#### To-do list
**a)** In the article on New Hampshire primary turnout, how many voters did Gov. John Lynch expect?
**b)** Reproduce the stretch of the New Hampshire turnout article from "New Hampshire governor" through "influence undecided voters.".
**c)** Carry on the article about record primary turnout in New Hampshire, picking up after its last sentence.

New Hampshire governor predicts record turnout
MANCHESTER, New Hampshire (CNN) — New Hampshire’s governor predicted a record turnout Tuesday for the first-in-the-nation presidential primary as candidates zigzagged across the New England state trying to influence undecided voters.
Gov. John Lynch said he expects half a million people to vote.
A wide open race in both parties and unseasonably mild temperatures could be contributing to the long lines at voting locations across the state.
High turnout at polling stations is forcing the New Hampshire secretary of state’s office to send more ballots to some polling locations, New Hampshire Deputy Secretary of State Dave Scanlan said.
In particular, the polling places were running low on Democratic ballots, Scanlan said, but no polling station had run out.
Scanlan initially said his office was confident voting could be completed with the number of ballots it had on hand.
But he later said he might be wrong in one or two cases. Should that occur, leftover absentee ballots could be used or the remaining ballots could be photocopied, initialed by a town clerk and counted by hand, Scanlan said.
The governor’s prediction follows record-breaking numbers in last week’s Iowa Democratic and Republican caucuses.

#### Extracted material
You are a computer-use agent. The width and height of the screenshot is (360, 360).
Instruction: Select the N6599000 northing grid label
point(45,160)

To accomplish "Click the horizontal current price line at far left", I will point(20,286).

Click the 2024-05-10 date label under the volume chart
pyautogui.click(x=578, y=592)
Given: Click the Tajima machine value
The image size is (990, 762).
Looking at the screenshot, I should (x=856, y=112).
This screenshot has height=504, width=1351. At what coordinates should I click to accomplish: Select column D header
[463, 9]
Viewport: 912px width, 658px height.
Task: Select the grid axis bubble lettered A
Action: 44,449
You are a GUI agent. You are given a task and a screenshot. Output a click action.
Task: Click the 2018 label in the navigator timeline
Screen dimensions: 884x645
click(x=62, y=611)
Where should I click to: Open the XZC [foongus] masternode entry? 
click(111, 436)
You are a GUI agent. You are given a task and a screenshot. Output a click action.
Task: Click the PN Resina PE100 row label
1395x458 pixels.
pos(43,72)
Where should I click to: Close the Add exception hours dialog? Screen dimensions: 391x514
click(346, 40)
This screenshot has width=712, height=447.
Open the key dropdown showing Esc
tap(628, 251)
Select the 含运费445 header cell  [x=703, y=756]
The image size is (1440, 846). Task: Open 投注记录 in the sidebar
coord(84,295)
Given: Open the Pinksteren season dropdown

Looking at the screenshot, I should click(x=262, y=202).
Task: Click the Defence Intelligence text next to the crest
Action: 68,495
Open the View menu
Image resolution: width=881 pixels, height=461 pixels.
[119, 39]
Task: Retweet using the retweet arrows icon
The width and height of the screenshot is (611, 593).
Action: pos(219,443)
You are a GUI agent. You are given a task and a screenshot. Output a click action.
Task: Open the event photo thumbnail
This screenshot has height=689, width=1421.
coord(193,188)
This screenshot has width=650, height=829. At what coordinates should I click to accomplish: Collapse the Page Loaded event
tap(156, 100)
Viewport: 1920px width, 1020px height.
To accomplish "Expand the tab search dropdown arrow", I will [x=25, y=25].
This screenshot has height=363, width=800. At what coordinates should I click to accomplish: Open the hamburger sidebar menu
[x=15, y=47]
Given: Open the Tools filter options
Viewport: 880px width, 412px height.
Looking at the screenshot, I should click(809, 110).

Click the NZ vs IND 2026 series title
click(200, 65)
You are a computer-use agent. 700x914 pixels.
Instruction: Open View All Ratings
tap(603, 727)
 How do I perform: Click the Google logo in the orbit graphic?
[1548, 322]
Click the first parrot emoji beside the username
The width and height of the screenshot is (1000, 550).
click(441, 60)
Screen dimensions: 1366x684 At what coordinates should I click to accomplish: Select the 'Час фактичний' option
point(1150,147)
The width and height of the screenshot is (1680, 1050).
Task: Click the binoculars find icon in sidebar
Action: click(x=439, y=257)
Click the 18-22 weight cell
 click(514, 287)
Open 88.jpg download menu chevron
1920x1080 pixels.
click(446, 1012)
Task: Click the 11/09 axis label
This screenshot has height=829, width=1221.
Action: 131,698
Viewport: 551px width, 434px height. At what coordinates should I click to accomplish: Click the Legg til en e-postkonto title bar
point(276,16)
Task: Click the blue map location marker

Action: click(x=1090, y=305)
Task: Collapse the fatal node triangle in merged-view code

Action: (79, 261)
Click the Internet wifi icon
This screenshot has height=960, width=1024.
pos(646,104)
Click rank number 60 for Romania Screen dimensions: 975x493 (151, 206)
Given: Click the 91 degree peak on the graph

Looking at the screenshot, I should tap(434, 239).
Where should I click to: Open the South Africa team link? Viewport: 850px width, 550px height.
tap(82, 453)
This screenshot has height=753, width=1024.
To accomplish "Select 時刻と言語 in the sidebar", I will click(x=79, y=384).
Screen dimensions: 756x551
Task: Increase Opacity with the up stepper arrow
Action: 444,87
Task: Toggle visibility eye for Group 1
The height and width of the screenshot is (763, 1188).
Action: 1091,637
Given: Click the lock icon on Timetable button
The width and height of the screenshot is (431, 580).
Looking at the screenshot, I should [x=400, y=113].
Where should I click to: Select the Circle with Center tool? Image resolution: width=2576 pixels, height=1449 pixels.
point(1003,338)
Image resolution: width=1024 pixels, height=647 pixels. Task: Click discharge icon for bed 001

#### Answers to the problems
**a)** Half a million people.

**b)**
New Hampshire governor predicts record turnout
MANCHESTER, New Hampshire (CNN) — New Hampshire’s governor predicted a record turnout Tuesday for the first-in-the-nation presidential primary as candidates zigzagged across the New England state trying to influence undecided voters.

**c)**
The New Hampshire secretary of state’s office said anyone waiting in line when the polls officially close at 8 p.m. ET will be allowed to vote.
The results of Tuesday’s voting could have huge implications in the Democratic and GOP races.
New Hampshire’s independent voters, who make up about 40 percent of the electorate, could throw a surprise into the primary. A CNN-WMUR poll Sunday found independent voters split almost evenly between the parties this year.
Despite months of campaigning and millions of dollars spent on advertising, more than 20 percent of respondents on both sides said they either had not yet decided on a candidate or are open to changing their minds before voting, the poll found.
Voting began in two hamlets just after midnight, hours before the rest of the state’s polling places opened. See the New Englanders head to the polls
The first ballots were cast in Dixville Notch, a hamlet of about 75 near the Canadian border.
People there favored Sen. John McCain of Arizona in the Republican primary — he got four votes — and Sen. Barack Obama of Illinois in the Democratic contest, who won seven votes.
Obama and McCain also won in midnight voting in Hart’s Location, population 42. The two senators hope to see those results duplicated statewide.
Obama worked to turn an apparent boost in the polls after the Iowa caucuses into a second victory over his leading rivals, Sen. Hillary Clinton of New York and former Sen. John Edwards of North Carolina.
Among Democrats, a CNN/WMUR poll found Obama with a nine percentage point lead over Clinton, 39 percent to 30 percent. Edwards, who edged out Clinton for second place in Iowa, ran third with 16 percent.
At a morning rally, Obama praised the student volunteers working for his campaign and gave them one last mission: to persuade undecided voters to cast their ballots for him.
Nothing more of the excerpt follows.